GOOD JOB: A massive heat exchanger nears completion at W E Smith Engineering.
GOOD JOB: A massive heat exchanger nears completion at W E Smith Engineering. Rob Wright

W.E. Smith wage battle set for court

THE union representing unpaid workers at W.E. Smith is preparing to launch legal action against the company in a bid to recover thousands of dollars in wages owed to employees.

As of Monday, 80 employees at the company's Boambee factory were owed between seven to eight weeks in wages as well as 11 months' superannuation and other entitlements.

Despite the company securing a $6 million contract in December, W.E. Smith's management said wages and entitlements would be paid according to "improved cash flows".
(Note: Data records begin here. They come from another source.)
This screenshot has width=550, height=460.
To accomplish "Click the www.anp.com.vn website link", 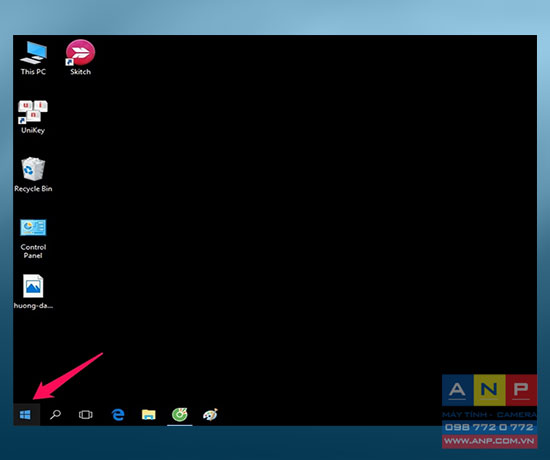I will [489, 441].
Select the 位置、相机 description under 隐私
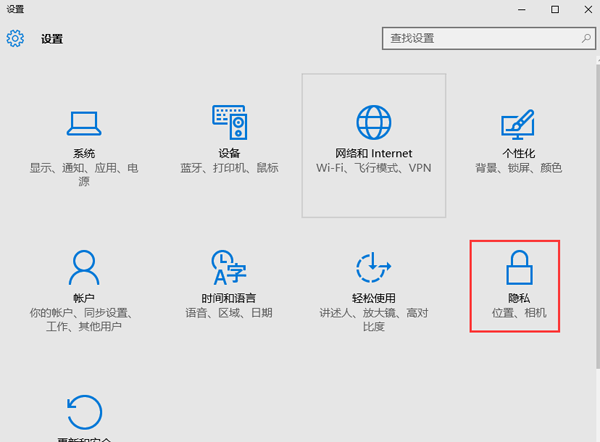The image size is (600, 442). click(x=518, y=313)
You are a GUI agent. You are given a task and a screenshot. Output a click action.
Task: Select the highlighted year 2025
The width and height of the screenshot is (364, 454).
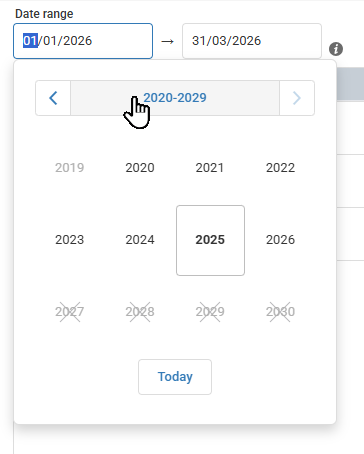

Several employees this week told The Advocate their "mortgages were on the line" amid growing uncertainty about when they would be paid in full.

The Australian Manufacturing Workers Union says it's now preparing to file a claim against the company to the Federal Circuit Court. The court has the power to order companies to pay wages, as well as impose heavy fines on employers.

AMWU state secretary Tim Ayres wrote to W.E. Smith's chief executive William Vanvliet this week saying he would visit the factory to meet with affected employees on Monday.

"Our (union) members continue to show up for work despite W.E. Smith falling further into arrears (debt)," Mr Ayres wrote in the letter.

"W.E. Smith have refused to make concrete commitments to repay outstanding employee entitlements (and) despite giving clear commitments to the AMWU and the Fair Work Commission that superannuation payments would resume, they too have stopped."

Concerns have been flagged with Member for Cowper Luke Hartsuyker who said he had made representation to various bodies on behalf of employees.

He said the Federal Government offered some financial support for people who are owed wages under its General Employee Entitlements and Redundancy Scheme.

But the scheme is not accessible to W.E Smith employees as the company is in operation.

An affected employee this week told The Advocate that while workers were determined to keep the doors open, "enough was enough".

"It's since May (last year) that we've been battling," he said. "People have fallen back on mortgages, evicted out of their rentals.

"We need direct assistance."

He said workers had approached Mr Hartsuyker, Coffs Harbour MP Andrew Fraser, the Fair Work Commission and Fair Work Ombudsman to little avail.

"Why isn't the government helping the breadwinners of Australia which are the workers?" the employee said.

"Everyone's been spoken to except the people who can keep the doors open."